As you plan out your priorities for creating new legislation, I wanted to share my thoughts on issues that weren’t central planks of the election platform. I am myself trained as a scientist, and in addition write as an expert on personal finance, so those fields are my primary areas of interest.
The election platform included a promise to roll back the TFSA contribution limit to $5,500/yr with indexing to inflation, which I agree with. I believe that inflation-indexing is a key component of good policy. Many of our government programs are indexed to inflation so that they continue to remain relevant and fair without the need for constant tinkering by the government. However, the Canada Education Savings Grant and the Canada Learning Bond for low-income families are not indexed, and have not increased in value since their introduction.
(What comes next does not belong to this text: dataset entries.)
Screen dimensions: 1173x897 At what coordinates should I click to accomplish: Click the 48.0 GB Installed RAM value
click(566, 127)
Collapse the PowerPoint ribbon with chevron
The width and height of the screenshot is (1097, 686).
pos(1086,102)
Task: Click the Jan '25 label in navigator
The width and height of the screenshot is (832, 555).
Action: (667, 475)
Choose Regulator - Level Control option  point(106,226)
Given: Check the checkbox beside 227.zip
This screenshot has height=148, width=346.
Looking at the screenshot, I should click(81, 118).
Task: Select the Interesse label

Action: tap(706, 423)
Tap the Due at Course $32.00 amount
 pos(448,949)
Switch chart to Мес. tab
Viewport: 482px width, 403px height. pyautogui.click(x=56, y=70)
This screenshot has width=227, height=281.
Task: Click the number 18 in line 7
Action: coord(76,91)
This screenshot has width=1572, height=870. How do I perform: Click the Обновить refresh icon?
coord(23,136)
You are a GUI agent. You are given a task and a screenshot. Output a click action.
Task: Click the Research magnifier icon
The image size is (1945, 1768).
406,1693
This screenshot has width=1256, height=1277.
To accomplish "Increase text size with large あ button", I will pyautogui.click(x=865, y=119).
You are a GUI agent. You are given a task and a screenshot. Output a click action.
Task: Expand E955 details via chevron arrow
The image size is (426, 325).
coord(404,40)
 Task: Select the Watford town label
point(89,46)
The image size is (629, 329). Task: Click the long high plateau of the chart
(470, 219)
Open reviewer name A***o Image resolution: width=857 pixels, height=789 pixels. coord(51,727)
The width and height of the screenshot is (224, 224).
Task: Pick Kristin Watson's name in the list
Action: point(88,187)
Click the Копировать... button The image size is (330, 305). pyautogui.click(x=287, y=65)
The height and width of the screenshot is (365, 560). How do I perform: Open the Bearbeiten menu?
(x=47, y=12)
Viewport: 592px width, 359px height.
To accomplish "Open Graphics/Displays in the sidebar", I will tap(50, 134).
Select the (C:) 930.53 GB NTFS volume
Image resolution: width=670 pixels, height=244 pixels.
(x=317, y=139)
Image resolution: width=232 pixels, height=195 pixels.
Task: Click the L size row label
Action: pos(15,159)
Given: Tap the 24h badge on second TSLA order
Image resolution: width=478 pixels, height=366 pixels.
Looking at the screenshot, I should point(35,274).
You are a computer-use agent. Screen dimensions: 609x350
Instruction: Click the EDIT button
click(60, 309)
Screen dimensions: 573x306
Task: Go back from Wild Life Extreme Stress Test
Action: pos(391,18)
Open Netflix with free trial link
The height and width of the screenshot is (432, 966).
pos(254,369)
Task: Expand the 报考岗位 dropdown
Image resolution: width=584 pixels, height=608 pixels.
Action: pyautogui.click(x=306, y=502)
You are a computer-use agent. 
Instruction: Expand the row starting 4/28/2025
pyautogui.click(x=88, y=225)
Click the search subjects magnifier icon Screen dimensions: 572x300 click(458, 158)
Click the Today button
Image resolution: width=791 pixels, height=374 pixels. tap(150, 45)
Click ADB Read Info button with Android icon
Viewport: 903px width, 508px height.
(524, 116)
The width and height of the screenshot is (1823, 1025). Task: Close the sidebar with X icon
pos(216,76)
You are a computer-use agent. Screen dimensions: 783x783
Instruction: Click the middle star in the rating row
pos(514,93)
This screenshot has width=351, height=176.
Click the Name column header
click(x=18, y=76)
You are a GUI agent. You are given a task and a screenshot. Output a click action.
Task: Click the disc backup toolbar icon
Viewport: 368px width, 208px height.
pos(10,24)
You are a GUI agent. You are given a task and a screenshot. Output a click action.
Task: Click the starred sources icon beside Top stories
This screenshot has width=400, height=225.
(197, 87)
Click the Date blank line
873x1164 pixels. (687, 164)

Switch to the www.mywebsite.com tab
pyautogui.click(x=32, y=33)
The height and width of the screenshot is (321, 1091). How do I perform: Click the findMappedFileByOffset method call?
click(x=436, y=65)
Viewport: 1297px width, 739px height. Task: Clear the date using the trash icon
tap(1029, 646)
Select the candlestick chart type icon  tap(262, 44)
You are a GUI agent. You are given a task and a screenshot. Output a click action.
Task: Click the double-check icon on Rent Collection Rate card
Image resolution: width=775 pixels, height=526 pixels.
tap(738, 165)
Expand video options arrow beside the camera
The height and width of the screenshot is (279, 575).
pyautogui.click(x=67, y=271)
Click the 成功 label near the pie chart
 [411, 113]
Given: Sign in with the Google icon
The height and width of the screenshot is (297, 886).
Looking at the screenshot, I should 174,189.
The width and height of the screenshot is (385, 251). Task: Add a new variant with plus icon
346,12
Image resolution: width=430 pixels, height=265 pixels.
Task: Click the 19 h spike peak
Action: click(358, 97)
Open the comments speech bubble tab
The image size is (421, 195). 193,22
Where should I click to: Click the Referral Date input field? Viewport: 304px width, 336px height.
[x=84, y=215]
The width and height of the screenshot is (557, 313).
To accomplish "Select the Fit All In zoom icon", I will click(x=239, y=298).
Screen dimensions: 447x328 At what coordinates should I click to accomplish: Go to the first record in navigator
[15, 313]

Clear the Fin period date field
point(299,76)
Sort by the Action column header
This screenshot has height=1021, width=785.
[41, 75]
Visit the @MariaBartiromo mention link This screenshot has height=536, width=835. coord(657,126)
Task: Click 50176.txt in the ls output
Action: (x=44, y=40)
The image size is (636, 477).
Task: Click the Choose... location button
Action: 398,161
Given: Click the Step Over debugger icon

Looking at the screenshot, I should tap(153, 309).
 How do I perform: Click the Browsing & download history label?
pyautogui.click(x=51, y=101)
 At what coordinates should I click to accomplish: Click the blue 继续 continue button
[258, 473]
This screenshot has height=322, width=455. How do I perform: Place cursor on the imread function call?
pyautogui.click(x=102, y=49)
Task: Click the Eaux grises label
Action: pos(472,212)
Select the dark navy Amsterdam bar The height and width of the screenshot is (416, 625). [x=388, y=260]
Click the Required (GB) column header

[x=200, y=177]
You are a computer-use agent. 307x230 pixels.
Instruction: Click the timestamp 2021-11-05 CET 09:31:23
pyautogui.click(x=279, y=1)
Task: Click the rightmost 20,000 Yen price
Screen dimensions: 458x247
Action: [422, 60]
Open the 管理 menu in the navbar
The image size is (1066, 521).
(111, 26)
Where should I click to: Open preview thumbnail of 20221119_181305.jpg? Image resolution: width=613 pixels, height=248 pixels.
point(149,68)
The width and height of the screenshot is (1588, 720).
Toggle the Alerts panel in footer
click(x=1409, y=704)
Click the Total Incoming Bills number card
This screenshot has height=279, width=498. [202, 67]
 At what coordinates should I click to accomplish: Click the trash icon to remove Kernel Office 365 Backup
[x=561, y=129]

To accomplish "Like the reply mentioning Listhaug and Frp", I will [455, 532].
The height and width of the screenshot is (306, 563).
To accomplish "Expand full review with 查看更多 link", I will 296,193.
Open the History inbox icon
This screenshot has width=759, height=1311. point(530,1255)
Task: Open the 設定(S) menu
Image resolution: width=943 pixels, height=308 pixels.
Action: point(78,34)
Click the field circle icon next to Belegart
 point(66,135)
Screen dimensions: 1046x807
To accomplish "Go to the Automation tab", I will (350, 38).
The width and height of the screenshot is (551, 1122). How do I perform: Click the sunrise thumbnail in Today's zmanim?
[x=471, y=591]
Adjusting these programs to include inflation-indexing would help keep them relevant for the future.
The Canada Learning Bond could use additional improvements. The current take-up rate of this program is embarrassingly low. There is a group here in Toronto (the Omega Foundation) whose sole mission is to help people who are eligible for the CLB apply for it. Given that low-income Canadians often face challenges in navigating bureaucracy, changing the CLB to include automatic enrollment with a turn-key default investment (that individuals could opt out of) would go a long way to improving the usage of this program, and help better position the children of low-income Canadians to enroll in post-secondary education.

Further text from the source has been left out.